On Mon, February 3, 2014 4:30 am, David Woodhouse wrote:
>  On Mon, 2014-02-03 at 12:13 +0000, Alan Braggins wrote:
> >
> > Having support for PKCS#11 tokens at all is a pro, even if one
> > irrelevant to the vast majority of users.
>
>  That gets less true as we start to use PKCS#11 a little more. It isn't
>  *just* about hardware tokens — things like gnome-keyring offer
>  themselves as a PKCS#11 token, giving you a consistent certificate store
>  which is automatically unlocked when you log in, etc. Integration with
>  key stores on other operating systems is also fairly easy if you have a
>  PKCS#11 interface to them.

At the risk of diverging even further from a suitable NSS discussion, I
will just say that it is categorically *not* the case that it's fairly
easy, as the concepts used in PKCS#11 do not reliably map over well to
other cryptographic APIs (CDSA/CSSM, Security.framework, CryptoAPI, CNG).
This is already true in Chromium's integration, where we use private (in
that they're not upstream, but are open sourced) patches to NSS to avoid
having to emulate PKCS#11 tokens. This is especially true when considering
the different UI interaction requirements.

>
>  And it isn't just about keys either — we are starting to use it to get a
>  coherent set of trusted certificates system-wide. Which has historically
>  been a real PITA on Linux with a different set of trusted certs per
>  crypto library, or even per application. Hell, even *Firefox* isn't
>  properly using the NSS "Shared System Database" setup, and stupidly
>  persists in having its *own* separate store. Fedora 19 starts to make
>  sense of this and exports the trust database to a flat file for
>  compatibility with OpenSSL, but it's not ideal and still only addresses
>  *certs*, not keys.

See p11-kit, which was also referenced in the design doc, which Red Hat
actively contributes to, and which I think is an increasingly viable
solution both for NSS and other applications.

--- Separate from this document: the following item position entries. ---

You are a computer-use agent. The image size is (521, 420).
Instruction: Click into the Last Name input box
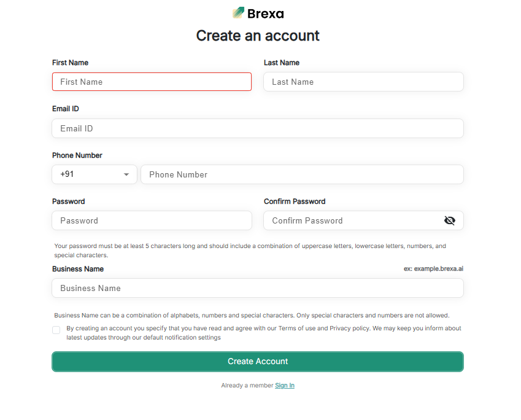pyautogui.click(x=363, y=82)
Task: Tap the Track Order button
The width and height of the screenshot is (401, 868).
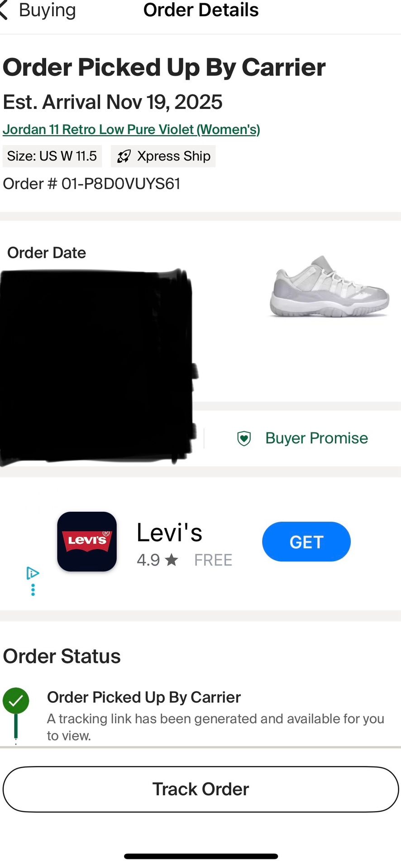Action: [201, 789]
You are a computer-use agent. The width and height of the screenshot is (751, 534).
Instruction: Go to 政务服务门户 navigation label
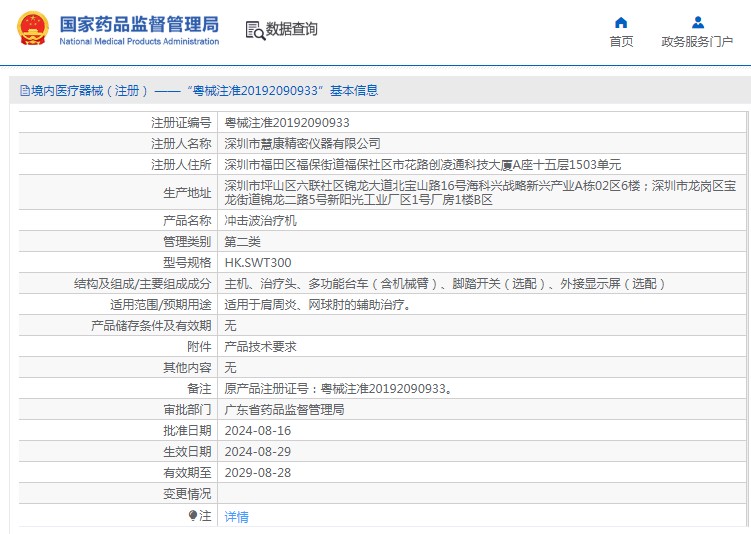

This is something we're
looking at supporting, even with our migration to OpenSSL, so that whether
you're using Firefox or Chromium, things should "just work" if you're
using p11-kit.

>
>  There is a middle ground between having decent PKCS#11 support where you
>  can identify a key/cert by a PKCS#11 URL and everything Just Works™
>  without jumping through hoops, and having PKCS#11 insinuate itself into
>  *everything* as NSS has done. I think GnuTLS has the balance about
>  right, and probably would have been a good choice — if it wasn't for the
>  GPL allergy, although I note GnuTLS has at least switched back to
>  LGPL2.1 in the latest releases.
>
>  For OpenSSL to become viable, it's going to need a whole lot more than
>  ENGINE_PKCS11.

Our experience has been that when integrated into the library itself (eg:
as NSS has done), it leads for a much poorer experience than when provided
by the application (eg: Chromium), even if it does require more work to
get there.

There's a balance to be struck, for sure, and NSS arguably errs too much
on one particular pattern, which is, again, part of our reasoning for
believing that the transition to OpenSSL will be more in the benefit of
our users and our growing list of needs from an SSL/cryptographic library.